Re: Fixing backslash dot for COPY FROM...CSV

From: "Daniel Verite" <daniel(at)manitou-mail(dot)org>
To: "Tom Lane" <tgl(at)sss(dot)pgh(dot)pa(dot)us>
Cc: "Robert Haas" <robertmhaas(at)gmail(dot)com>,pgsql-hackers(at)postgresql(dot)org
Subject: Re: Fixing backslash dot for COPY FROM...CSV
Date: 2024-04-06 22:00:25
Message-ID: 1fba50b1-604c-44f9-b6a6-a3a81e8d0bb8@manitou-mail.org
Views: Raw Message | Whole Thread | Download mbox | Resend email
Thread:
Lists: pgsql-hackers

Tom Lane wrote:

> This is sufficiently weird that I'm starting to come around to
> Daniel's original proposal that we just drop the server's recognition
> of \. altogether (which would allow removal of some dozens of lines of
> complicated and now known-buggy code)

FWIW my plan was to not change anything in the TEXT mode,
but I wasn't aware it had this issue that you found when
\. is not in a line by itself.

> Alternatively, we could fix it so that \. at the end of a line draws
> "end-of-copy marker corrupt"
> which would at least make things consistent, but I'm not sure that has
> any great advantage. I surely don't want to document the current
> behavioral details as being the right thing that we're going to keep
> doing.

Agreed we don't want to document that, but also why doesn't \. in the
contents represent just a dot (as opposed to being an error),
just like \a is a?

I mean if eofdata contains

foobar\a
foobaz\aother

then we get after import:
f1
--------------
foobara
foobazaother
(2 rows)

Reading the current doc on the text format, I can't see why
importing:

foobar\.
foobar\.other

is not supposed to produce
f1
--------------
foobar.
foobaz.other
(2 rows)

I see these rules in [1] about backslash:

#1.
"End of data can be represented by a single line containing just
backslash-period (\.)."

foobar\. and foobar\.other do not match that so #1 does not describe
how they're interpreted.

#2.
"Backslash characters (\) can be used in the COPY data to quote data
characters that might otherwise be taken as row or column
delimiters."

Dot is not a column delimiter (it's forbidden anyway), so #2 does
not apply.

#3.
"In particular, the following characters must be preceded by a
backslash if they appear as part of a column value: backslash itself,
newline, carriage return, and the current delimiter character"
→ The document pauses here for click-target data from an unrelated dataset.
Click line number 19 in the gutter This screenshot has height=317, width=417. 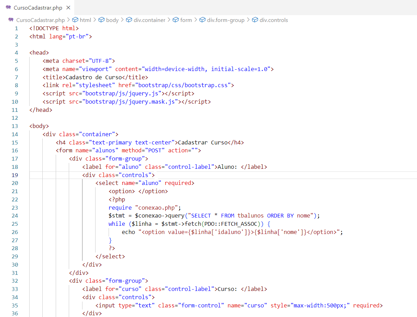[x=15, y=175]
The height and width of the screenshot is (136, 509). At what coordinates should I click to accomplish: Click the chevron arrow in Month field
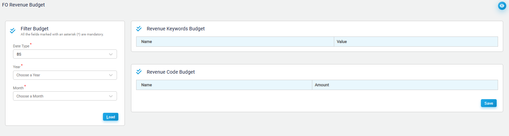click(x=111, y=96)
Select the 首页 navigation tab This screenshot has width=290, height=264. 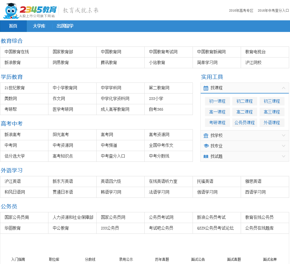click(13, 26)
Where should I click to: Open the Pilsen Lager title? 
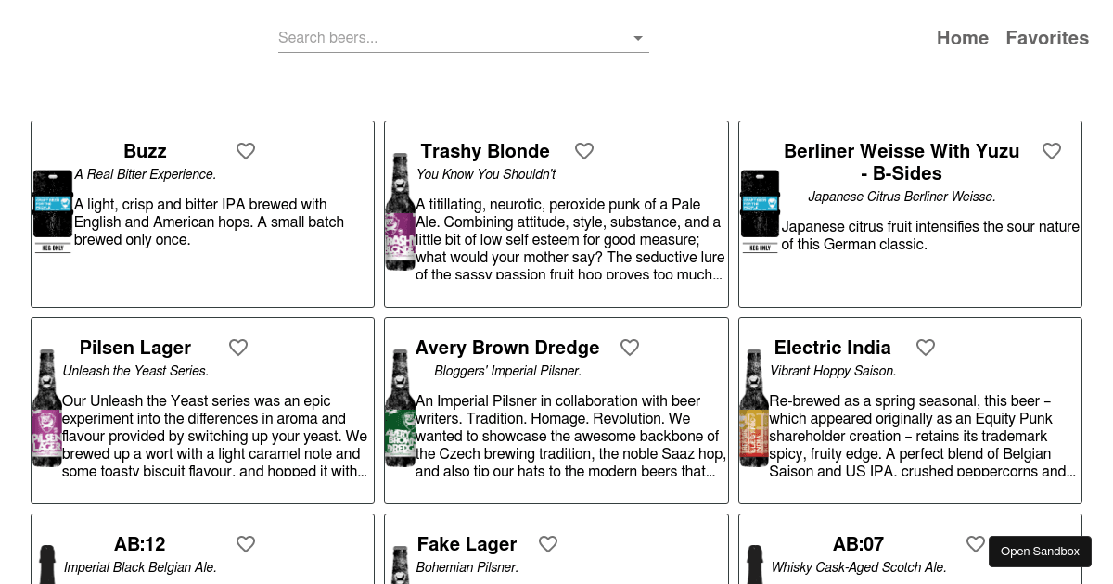[135, 348]
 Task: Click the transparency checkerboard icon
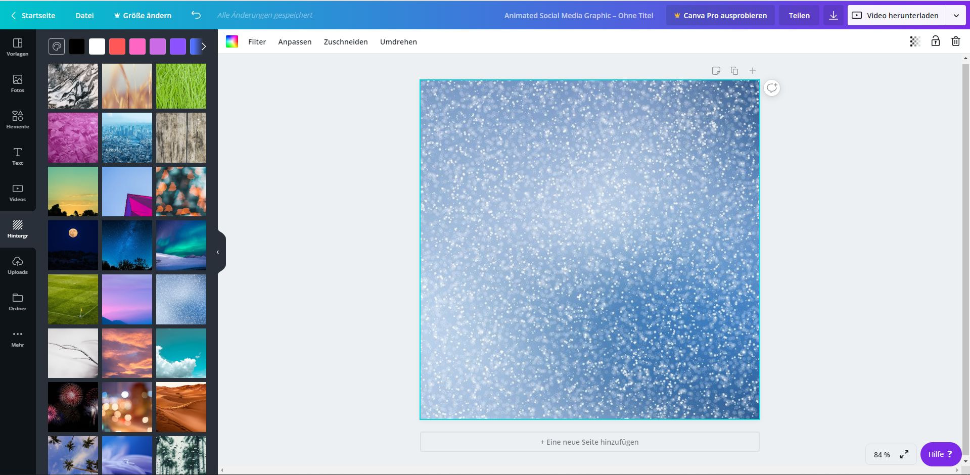(x=914, y=41)
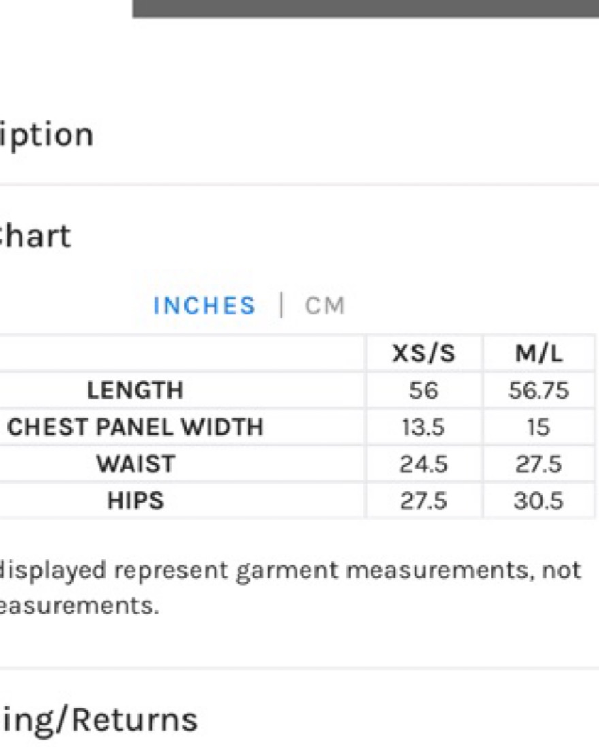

Dot is not in that list so #3 does not apply.

#4.
"The following special backslash sequences are recognized by COPY
FROM:" (followed by the table with \b \f, ...,)

Dot is not mentioned.

#5.
"Any other backslashed character that is not mentioned in the above
table will be taken to represent itself"

Here we say that backslash dot represents a dot (unless other
rules apply)

foobar\. => foobar.
foobar\.other => foobar.other

#6.
"However, beware of adding backslashes unnecessarily, since that
might accidentally produce a string matching the end-of-data marker
(\.) or the null string (\N by default)."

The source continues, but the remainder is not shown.